_Records for this exercise_.
* * *

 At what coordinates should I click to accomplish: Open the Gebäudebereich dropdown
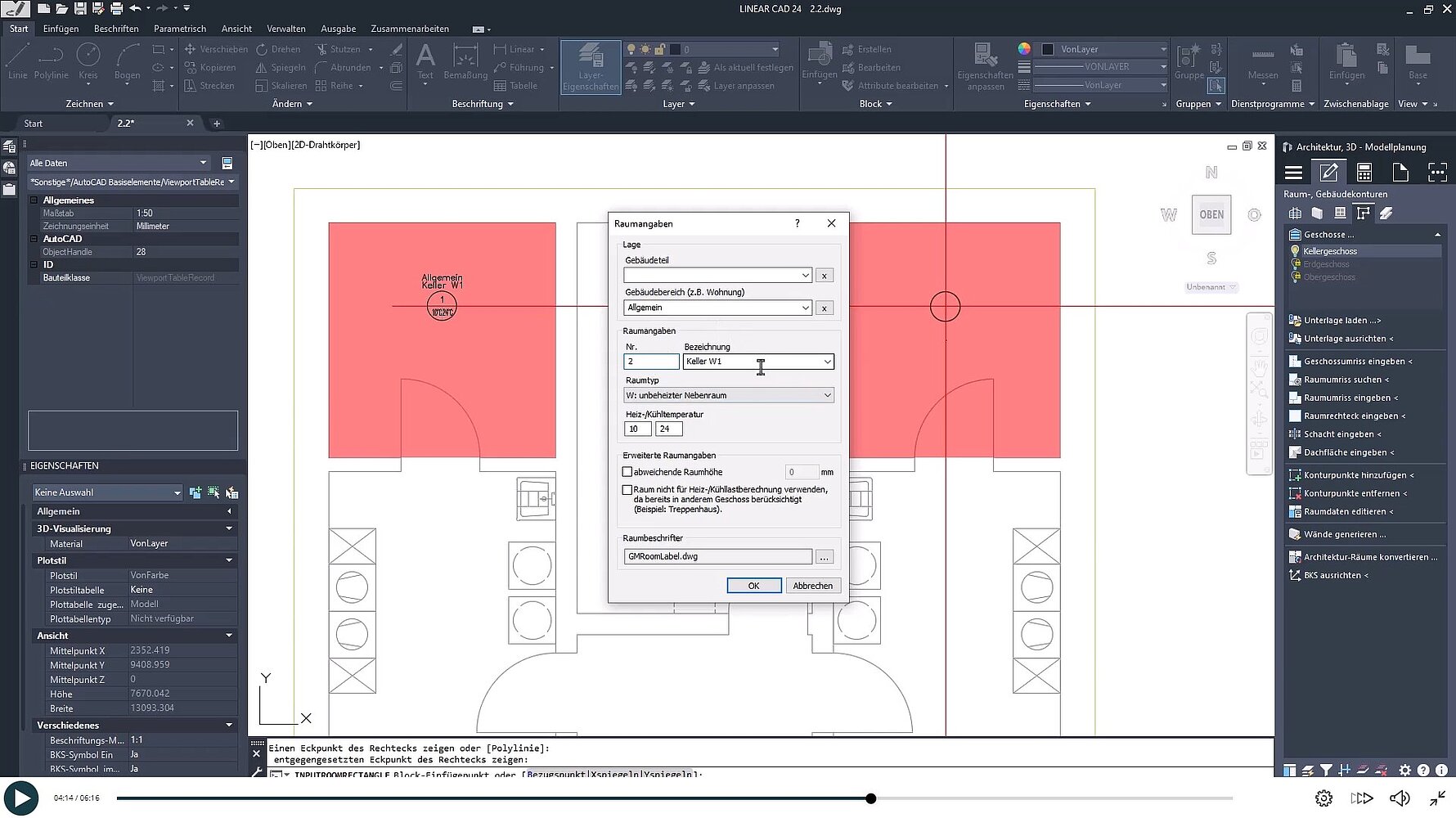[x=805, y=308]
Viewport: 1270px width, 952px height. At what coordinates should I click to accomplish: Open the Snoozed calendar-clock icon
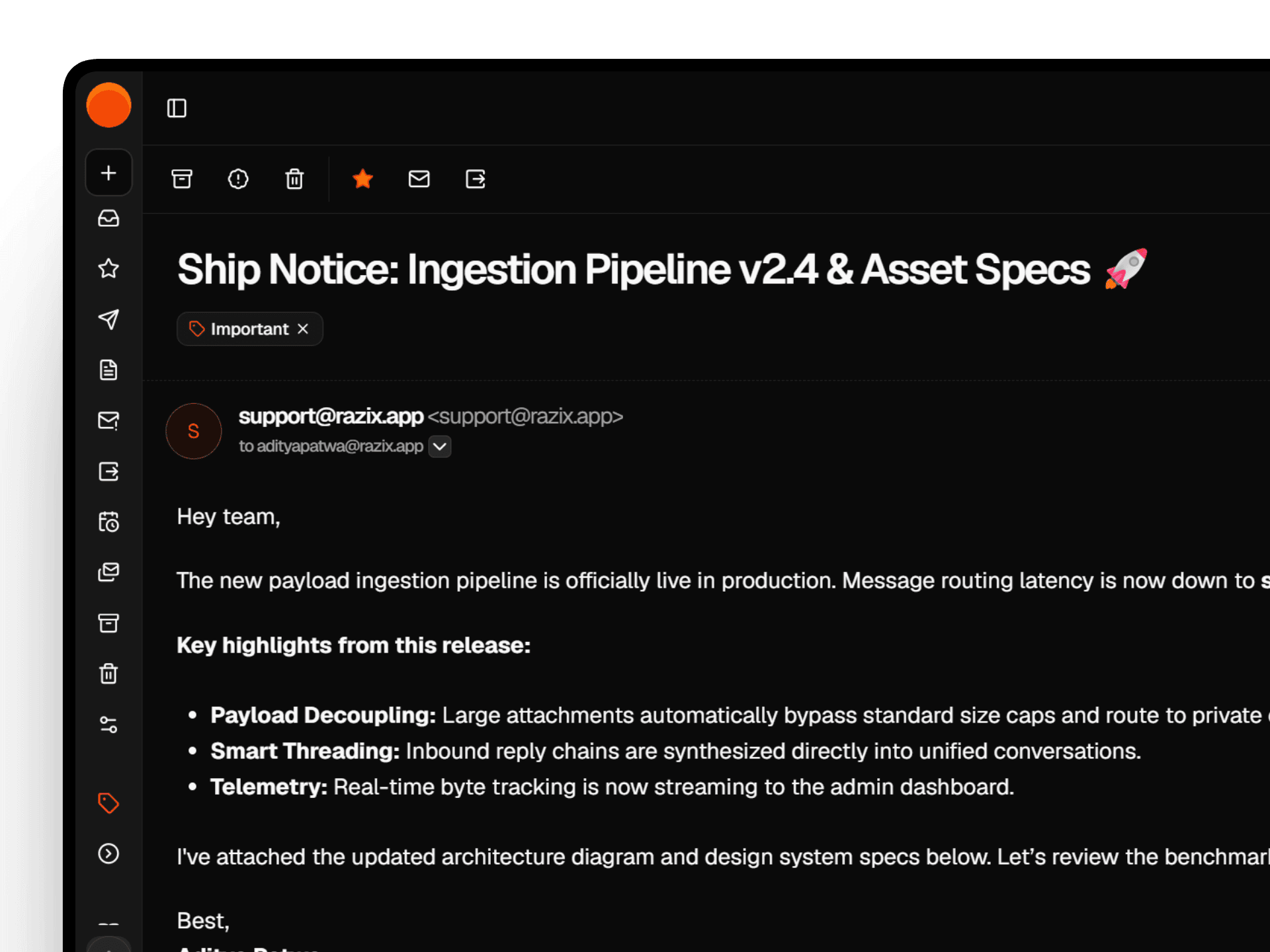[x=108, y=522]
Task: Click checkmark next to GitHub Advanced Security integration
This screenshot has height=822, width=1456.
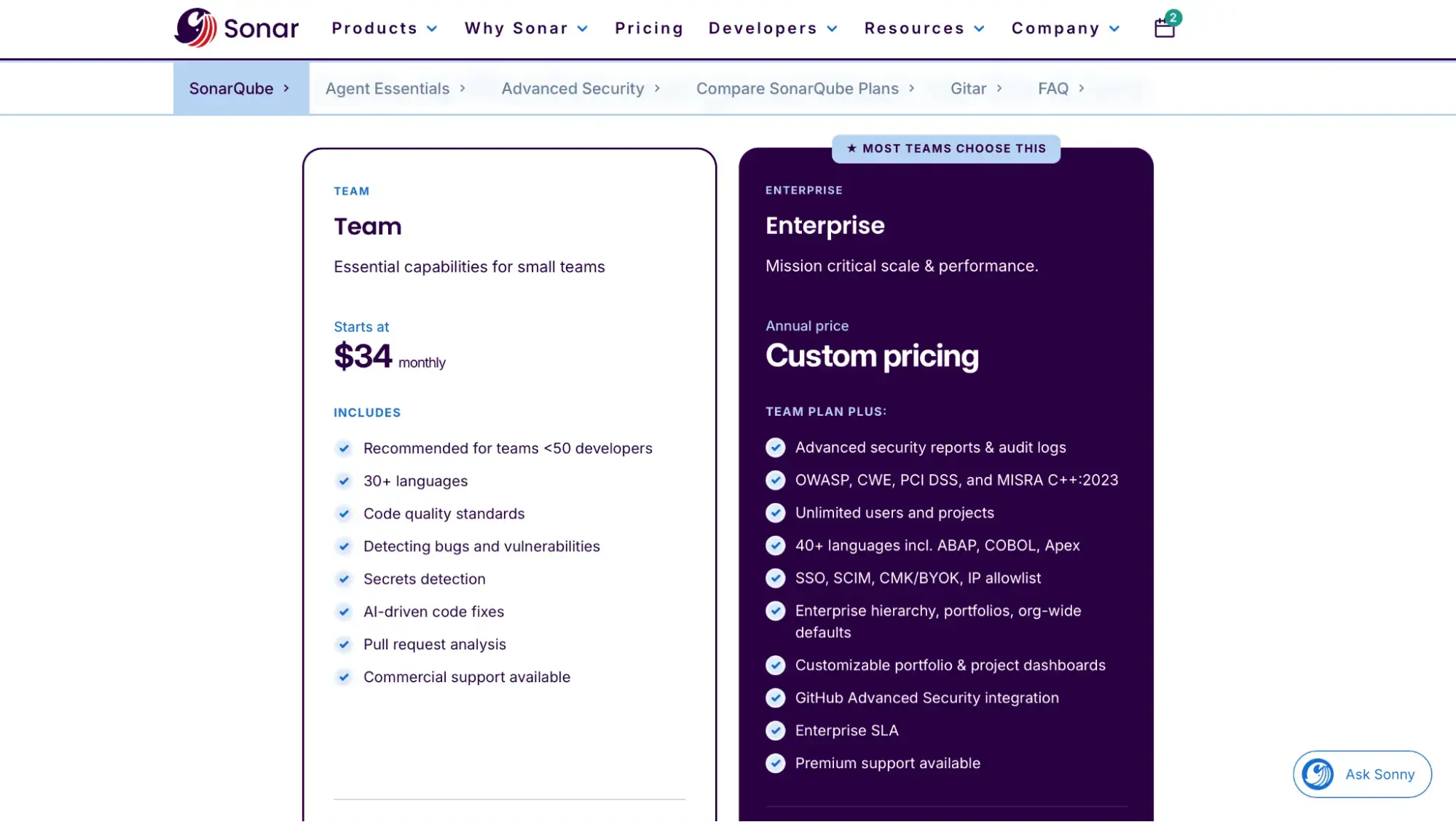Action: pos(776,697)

* * *

_Exercise_. Copy the lines of all three records above word for word, leaving out the pictures.

_The solution_.
 At what coordinates should I click to accomplish: Open the Gebäudebereich dropdown
[x=805, y=308]
Viewport: 1270px width, 952px height. At what coordinates should I click to accomplish: Open the Snoozed calendar-clock icon
[x=108, y=522]
Task: Click checkmark next to GitHub Advanced Security integration
This screenshot has height=822, width=1456.
Action: pos(776,697)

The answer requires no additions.